What you should do:
Print the items below verbatim, from the line containing "This screenshot has width=562, height=202." up to and including the final line of the items.

Given entries:
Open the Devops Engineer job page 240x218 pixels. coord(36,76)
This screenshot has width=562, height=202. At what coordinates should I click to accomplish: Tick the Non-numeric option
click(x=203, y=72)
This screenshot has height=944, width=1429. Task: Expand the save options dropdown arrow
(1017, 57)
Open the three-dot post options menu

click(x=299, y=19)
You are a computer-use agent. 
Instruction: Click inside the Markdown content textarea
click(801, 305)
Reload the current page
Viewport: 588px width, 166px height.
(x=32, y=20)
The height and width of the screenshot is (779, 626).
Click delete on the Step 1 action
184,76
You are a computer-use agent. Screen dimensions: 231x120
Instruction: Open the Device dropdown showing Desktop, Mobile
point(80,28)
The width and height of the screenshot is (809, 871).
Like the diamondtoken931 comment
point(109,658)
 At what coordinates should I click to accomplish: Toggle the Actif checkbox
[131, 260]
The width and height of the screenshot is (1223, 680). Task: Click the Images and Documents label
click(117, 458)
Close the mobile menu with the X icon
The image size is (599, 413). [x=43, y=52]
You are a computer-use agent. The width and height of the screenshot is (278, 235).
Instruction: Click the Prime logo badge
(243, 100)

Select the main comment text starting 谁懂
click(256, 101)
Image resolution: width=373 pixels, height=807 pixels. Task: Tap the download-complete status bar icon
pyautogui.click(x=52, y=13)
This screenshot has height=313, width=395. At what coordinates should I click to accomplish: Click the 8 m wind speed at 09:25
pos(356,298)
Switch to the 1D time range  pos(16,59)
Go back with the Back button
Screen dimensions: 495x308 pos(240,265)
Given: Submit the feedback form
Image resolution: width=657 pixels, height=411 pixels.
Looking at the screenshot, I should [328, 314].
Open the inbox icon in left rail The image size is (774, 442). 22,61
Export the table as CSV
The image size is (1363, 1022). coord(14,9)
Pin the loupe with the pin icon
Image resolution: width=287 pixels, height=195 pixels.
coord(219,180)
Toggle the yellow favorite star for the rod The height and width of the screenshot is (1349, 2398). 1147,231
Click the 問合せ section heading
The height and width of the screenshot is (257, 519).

Result of the exercise:
This screenshot has width=562, height=202. At what coordinates should I click to accomplish: Tick the Non-numeric option
click(x=203, y=72)
This screenshot has height=944, width=1429. Task: Expand the save options dropdown arrow
(1017, 57)
Open the three-dot post options menu

click(x=299, y=19)
You are a computer-use agent. 
Instruction: Click inside the Markdown content textarea
click(801, 305)
Reload the current page
Viewport: 588px width, 166px height.
(x=32, y=20)
The height and width of the screenshot is (779, 626).
Click delete on the Step 1 action
184,76
You are a computer-use agent. Screen dimensions: 231x120
Instruction: Open the Device dropdown showing Desktop, Mobile
point(80,28)
The width and height of the screenshot is (809, 871).
Like the diamondtoken931 comment
point(109,658)
 At what coordinates should I click to accomplish: Toggle the Actif checkbox
[131, 260]
The width and height of the screenshot is (1223, 680). Task: Click the Images and Documents label
click(117, 458)
Close the mobile menu with the X icon
The image size is (599, 413). [x=43, y=52]
You are a computer-use agent. The width and height of the screenshot is (278, 235).
Instruction: Click the Prime logo badge
(243, 100)

Select the main comment text starting 谁懂
click(256, 101)
Image resolution: width=373 pixels, height=807 pixels. Task: Tap the download-complete status bar icon
pyautogui.click(x=52, y=13)
This screenshot has height=313, width=395. At what coordinates should I click to accomplish: Click the 8 m wind speed at 09:25
pos(356,298)
Switch to the 1D time range  pos(16,59)
Go back with the Back button
Screen dimensions: 495x308 pos(240,265)
Given: Submit the feedback form
Image resolution: width=657 pixels, height=411 pixels.
Looking at the screenshot, I should [328, 314].
Open the inbox icon in left rail The image size is (774, 442). 22,61
Export the table as CSV
The image size is (1363, 1022). coord(14,9)
Pin the loupe with the pin icon
Image resolution: width=287 pixels, height=195 pixels.
coord(219,180)
Toggle the yellow favorite star for the rod The height and width of the screenshot is (1349, 2398). 1147,231
Click the 問合せ section heading
The height and width of the screenshot is (257, 519).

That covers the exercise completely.